§ **What the exercise asks**
Your answer should be one number: how many lines below hold the word "will".
_ _ _
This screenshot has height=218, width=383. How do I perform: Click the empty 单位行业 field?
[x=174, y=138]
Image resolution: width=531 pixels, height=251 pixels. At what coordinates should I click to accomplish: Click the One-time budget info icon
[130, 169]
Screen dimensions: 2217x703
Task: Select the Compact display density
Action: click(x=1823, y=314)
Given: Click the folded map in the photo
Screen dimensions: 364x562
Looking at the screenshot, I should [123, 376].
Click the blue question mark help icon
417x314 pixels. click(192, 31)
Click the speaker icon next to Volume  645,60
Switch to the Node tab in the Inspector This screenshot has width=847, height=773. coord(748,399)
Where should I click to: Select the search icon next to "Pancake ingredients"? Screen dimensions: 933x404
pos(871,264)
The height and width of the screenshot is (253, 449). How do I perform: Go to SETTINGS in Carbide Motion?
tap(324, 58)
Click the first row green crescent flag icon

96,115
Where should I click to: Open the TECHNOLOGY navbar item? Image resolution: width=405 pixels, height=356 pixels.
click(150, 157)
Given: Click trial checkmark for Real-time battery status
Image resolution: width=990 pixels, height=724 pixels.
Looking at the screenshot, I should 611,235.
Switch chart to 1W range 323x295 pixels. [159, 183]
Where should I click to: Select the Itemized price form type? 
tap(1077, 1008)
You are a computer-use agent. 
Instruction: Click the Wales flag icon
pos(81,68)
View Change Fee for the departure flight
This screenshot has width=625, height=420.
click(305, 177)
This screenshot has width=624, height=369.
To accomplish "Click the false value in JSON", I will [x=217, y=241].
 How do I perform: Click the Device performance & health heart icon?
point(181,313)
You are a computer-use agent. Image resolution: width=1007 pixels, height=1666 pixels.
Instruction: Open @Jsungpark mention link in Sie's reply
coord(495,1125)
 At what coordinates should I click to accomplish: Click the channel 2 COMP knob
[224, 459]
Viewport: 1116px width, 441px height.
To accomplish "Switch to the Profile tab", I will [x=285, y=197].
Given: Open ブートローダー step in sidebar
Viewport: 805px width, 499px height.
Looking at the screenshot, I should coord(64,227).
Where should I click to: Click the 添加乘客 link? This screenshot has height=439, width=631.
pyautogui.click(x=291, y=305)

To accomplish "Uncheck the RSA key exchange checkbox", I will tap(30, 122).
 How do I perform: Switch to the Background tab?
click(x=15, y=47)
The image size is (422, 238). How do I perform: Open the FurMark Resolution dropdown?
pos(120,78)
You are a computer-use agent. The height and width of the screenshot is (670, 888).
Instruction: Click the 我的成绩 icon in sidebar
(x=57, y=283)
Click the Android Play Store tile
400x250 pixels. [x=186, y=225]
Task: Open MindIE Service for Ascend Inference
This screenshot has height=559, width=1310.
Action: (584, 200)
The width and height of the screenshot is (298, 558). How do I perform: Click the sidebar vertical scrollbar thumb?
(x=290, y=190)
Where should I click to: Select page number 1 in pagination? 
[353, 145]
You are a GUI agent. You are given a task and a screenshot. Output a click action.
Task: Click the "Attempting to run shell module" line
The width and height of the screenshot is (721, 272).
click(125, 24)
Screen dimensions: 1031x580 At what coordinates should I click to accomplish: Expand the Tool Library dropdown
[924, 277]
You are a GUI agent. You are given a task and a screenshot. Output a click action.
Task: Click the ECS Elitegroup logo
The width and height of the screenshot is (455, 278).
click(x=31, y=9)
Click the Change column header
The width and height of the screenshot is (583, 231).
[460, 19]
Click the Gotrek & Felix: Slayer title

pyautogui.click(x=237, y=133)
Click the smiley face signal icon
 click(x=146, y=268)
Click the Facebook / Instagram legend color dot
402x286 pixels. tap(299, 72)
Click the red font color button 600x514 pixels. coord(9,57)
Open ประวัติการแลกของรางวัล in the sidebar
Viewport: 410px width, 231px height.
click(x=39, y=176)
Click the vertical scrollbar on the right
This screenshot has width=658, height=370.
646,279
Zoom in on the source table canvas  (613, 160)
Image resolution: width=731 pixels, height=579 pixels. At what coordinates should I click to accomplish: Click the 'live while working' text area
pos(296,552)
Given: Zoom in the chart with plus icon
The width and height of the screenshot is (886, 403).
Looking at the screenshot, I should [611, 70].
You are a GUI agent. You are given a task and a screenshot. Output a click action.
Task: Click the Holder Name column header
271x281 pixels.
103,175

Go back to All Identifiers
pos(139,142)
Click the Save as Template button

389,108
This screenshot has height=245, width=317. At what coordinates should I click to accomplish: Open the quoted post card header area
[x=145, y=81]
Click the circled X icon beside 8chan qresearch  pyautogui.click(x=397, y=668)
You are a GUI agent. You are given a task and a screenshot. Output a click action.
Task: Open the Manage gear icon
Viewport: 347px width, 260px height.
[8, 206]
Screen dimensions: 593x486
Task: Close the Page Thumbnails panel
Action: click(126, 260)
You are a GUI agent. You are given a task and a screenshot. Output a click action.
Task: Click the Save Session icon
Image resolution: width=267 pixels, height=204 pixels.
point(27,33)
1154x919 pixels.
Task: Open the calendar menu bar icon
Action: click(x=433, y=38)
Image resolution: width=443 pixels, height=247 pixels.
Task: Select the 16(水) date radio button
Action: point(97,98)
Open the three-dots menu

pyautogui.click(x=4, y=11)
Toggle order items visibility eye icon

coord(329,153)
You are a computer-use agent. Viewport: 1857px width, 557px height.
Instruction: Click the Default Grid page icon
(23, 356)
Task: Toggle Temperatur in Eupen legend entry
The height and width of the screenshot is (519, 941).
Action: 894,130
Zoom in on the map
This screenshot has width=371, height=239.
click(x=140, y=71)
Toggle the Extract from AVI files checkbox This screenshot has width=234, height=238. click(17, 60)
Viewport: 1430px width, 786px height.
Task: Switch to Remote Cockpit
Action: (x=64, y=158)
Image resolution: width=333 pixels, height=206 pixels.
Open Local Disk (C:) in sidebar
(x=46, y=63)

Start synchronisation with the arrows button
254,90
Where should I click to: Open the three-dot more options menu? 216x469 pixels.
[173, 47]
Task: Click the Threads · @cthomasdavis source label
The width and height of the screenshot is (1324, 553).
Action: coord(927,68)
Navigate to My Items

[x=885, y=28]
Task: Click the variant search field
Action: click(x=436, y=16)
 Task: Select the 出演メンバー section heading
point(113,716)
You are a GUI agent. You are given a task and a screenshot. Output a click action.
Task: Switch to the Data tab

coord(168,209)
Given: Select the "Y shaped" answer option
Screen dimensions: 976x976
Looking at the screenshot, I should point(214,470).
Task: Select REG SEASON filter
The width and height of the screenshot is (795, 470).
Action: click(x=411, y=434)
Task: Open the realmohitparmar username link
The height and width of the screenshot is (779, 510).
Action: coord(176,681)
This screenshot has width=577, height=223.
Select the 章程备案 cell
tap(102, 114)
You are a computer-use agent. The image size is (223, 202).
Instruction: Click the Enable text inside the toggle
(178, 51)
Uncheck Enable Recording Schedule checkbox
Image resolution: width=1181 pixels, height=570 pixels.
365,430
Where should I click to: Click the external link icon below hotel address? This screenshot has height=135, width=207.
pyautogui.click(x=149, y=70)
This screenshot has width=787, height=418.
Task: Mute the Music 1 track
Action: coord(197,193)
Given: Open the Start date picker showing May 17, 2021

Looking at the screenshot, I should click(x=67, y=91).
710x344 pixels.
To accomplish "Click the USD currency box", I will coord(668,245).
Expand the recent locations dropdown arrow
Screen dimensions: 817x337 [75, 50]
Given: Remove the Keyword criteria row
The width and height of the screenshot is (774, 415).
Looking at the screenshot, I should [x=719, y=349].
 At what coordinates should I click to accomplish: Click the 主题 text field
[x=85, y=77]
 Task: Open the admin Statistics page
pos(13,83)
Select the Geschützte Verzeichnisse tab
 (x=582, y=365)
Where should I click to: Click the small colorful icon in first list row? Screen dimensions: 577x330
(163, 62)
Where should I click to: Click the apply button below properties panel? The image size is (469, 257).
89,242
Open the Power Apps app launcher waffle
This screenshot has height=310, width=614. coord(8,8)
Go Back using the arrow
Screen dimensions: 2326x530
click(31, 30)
_ _ _
§ **Result of this exercise**
4